Usai penundaan sidang praperadilan Yaqut Cholil Qoumas tersebut, Yaqut memberikan keterangan secara langsung terkait dasar pengambilan kebijakan pembagian kuota haji saat ia menjabat. Ia menegaskan bahwa keputusan tersebut semata-mata didasarkan pada pertimbangan keselamatan jiwa para jamaah asal Indonesia di Tanah Suci.
“Satu-satunya pertimbangan yang saya lakukan ketika menetapkan pembagian kuota itu adalah hifdzun nafsi. Menjaga keselamatan jiwa jamaah karena keterbatasan tempat yang ada di Saudi,” kata Yaqut di PN Jakarta Selatan, Selasa (24/2/2026).
Yaqut menjelaskan bahwa otoritas pembagian kuota ibadah haji sepenuhnya merupakan yurisdiksi Pemerintah Arab Saudi. Oleh karena itu, teknis pelaksanaan di lapangan sudah terikat oleh peraturan negara tersebut dan bukan berada di bawah kewenangan mutlak pemerintah Indonesia.
Lebih lanjut, Yaqut menyoroti bahwa kasus hukum yang menjeratnya ini harus menjadi pelajaran. Namun, ia menekankan agar para pemangku kebijakan di Tanah Air tidak gentar dalam mengambil keputusan yang didasarkan pada unsur kemanusiaan dan kepentingan publik.
“Tidak boleh membuat para pemimpin kita ini takut mengambil kebijakan yang bermanfaat bagi masyarakat, bagi bangsa, dan negara. Indonesia tidak bisa dibangun dengan pemimpin-pemimpin yang takut,” ucap Yaqut.

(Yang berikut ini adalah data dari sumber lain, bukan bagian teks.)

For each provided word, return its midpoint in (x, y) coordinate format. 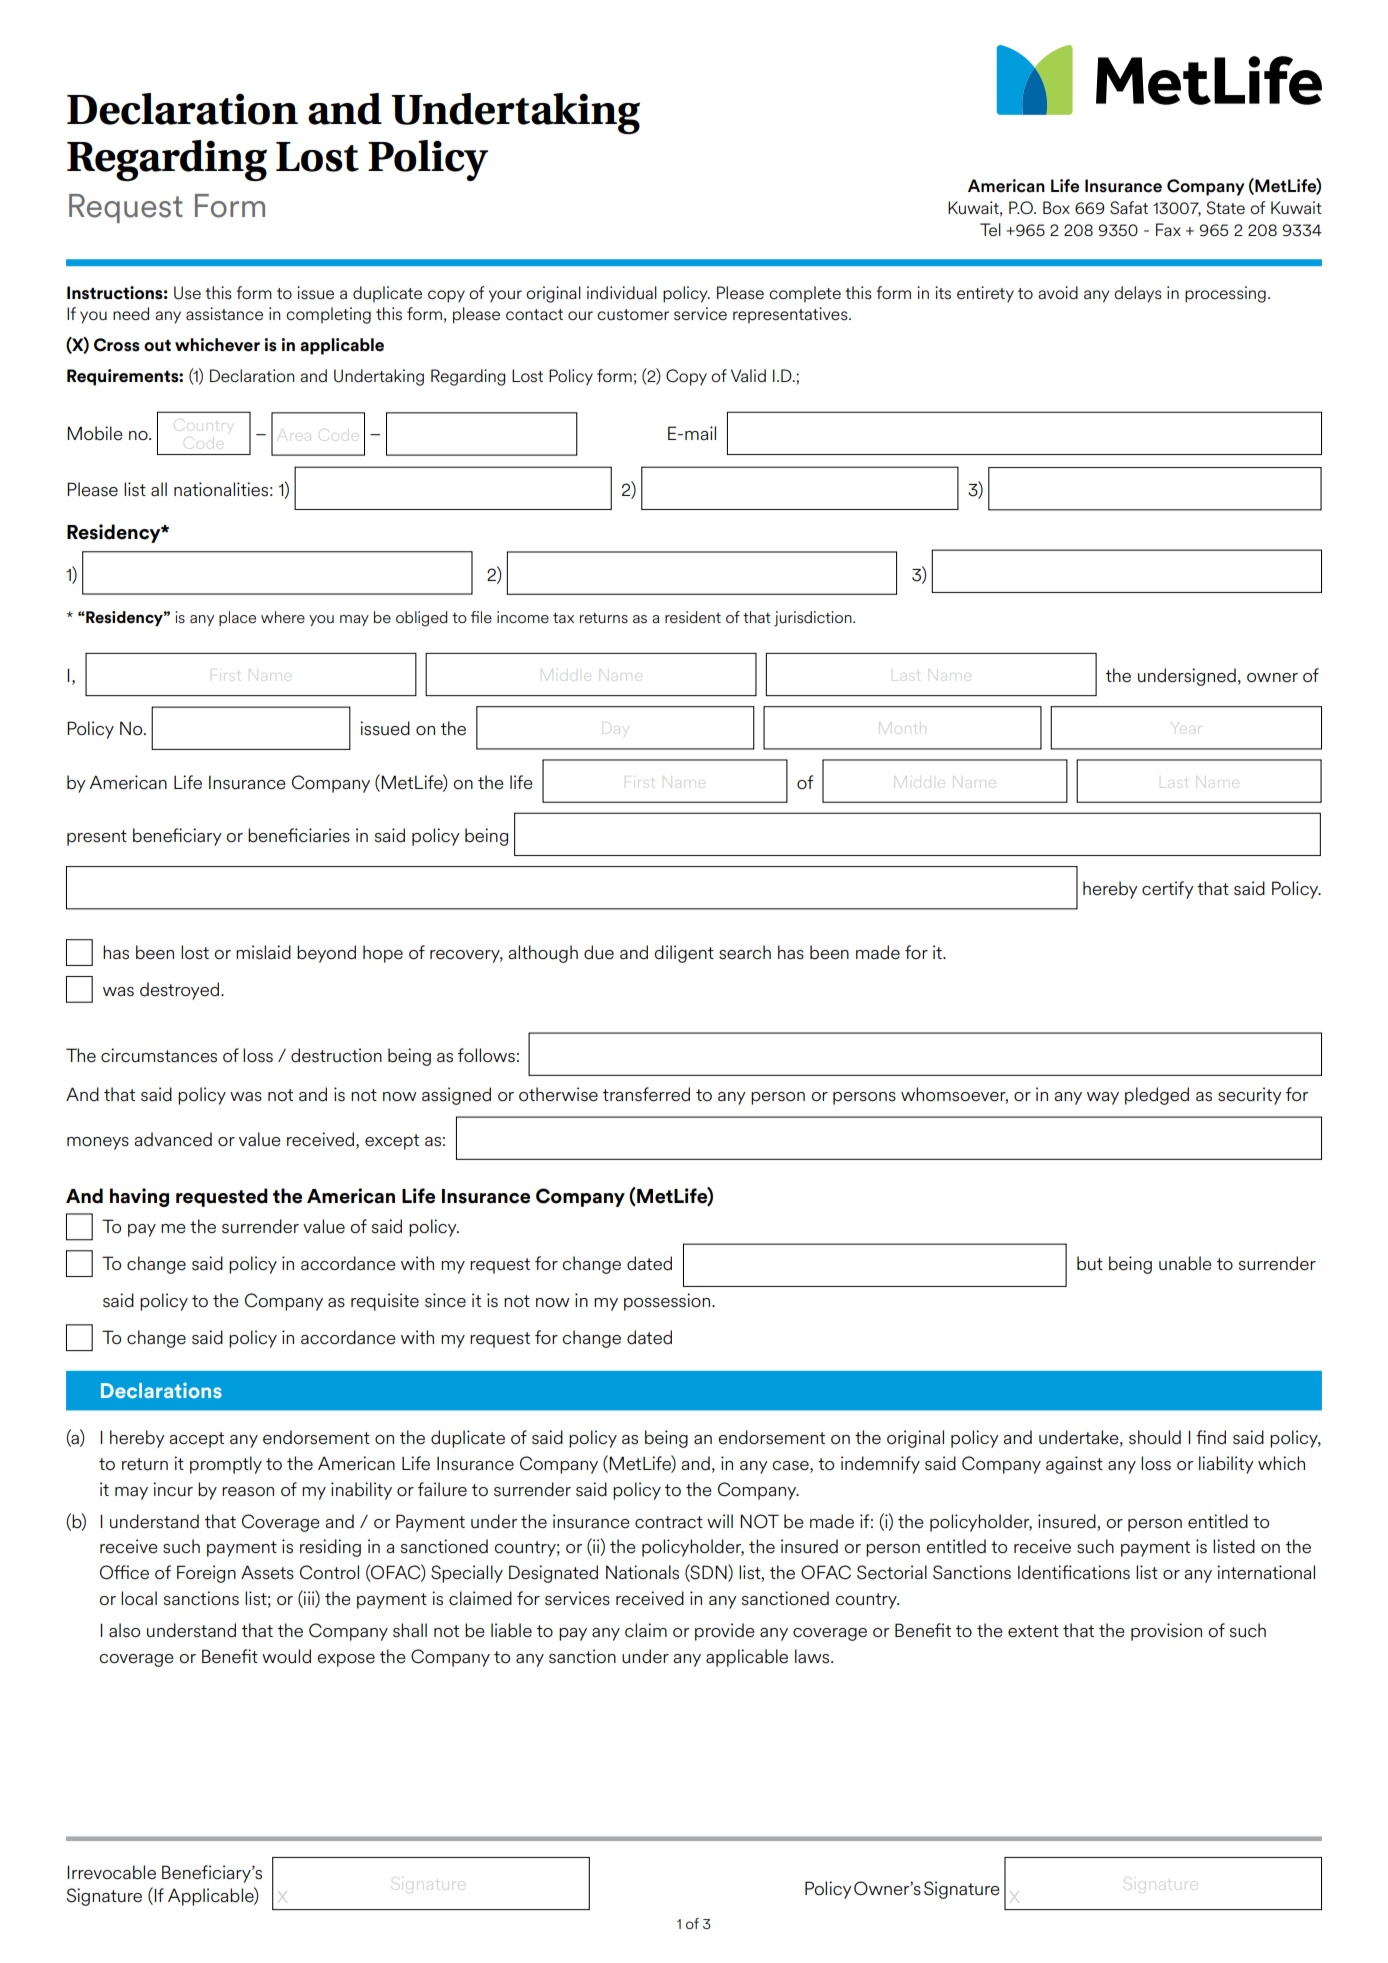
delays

Sidang perdana ini sejatinya dipimpin oleh Hakim Sulistyo Muhammad Dwi Putro pada pukul 10.30 WIB. Akibat absennya perwakilan biro hukum lembaga antirasuah, majelis hakim memutuskan untuk menunda persidangan hingga Selasa, 3 Maret 2026 mendatang.
Secara terpisah, KPK membenarkan ketidakhadiran timnya dalam sidang praperadilan Yaqut Cholil Qoumas. Juru Bicara KPK Budi Prasetyo beralasan bahwa tim biro hukum tengah membagi fokus untuk menghadapi sejumlah persidangan lain di waktu yang bersamaan.
“KPK melalui Biro Hukum sudah mengajukan penundaan untuk sidang hari ini, mengingat tim secara paralel sedang mengikuti empat sidang praperadilan lainnya,” ujar Budi Prasetyo kepada wartawan di Jakarta. Budi merinci, keempat persidangan tersebut meliputi perkara e-KTP, kasus Kementerian Pertanian, serta dua agenda praperadilan dari Kejaksaan Negeri Kabupaten Hulu Sungai Utara.
Sebagai informasi, KPK telah memulai penyidikan kasus dugaan korupsi penyelenggaraan ibadah haji di Kementerian Agama ini sejak 9 Agustus 2025 dengan perkiraan kerugian negara mencapai lebih dari Rp1 triliun. Pada 9 Januari 2026, KPK resmi menetapkan Yaqut Cholil Qoumas dan Ishfah Abidal Aziz sebagai tersangka. Merespons penetapan tersebut, Yaqut mendaftarkan permohonan praperadilan pada 10 Februari 2026 dengan nomor perkara 19/Pid.Pra/2026/PN JKT.SEL.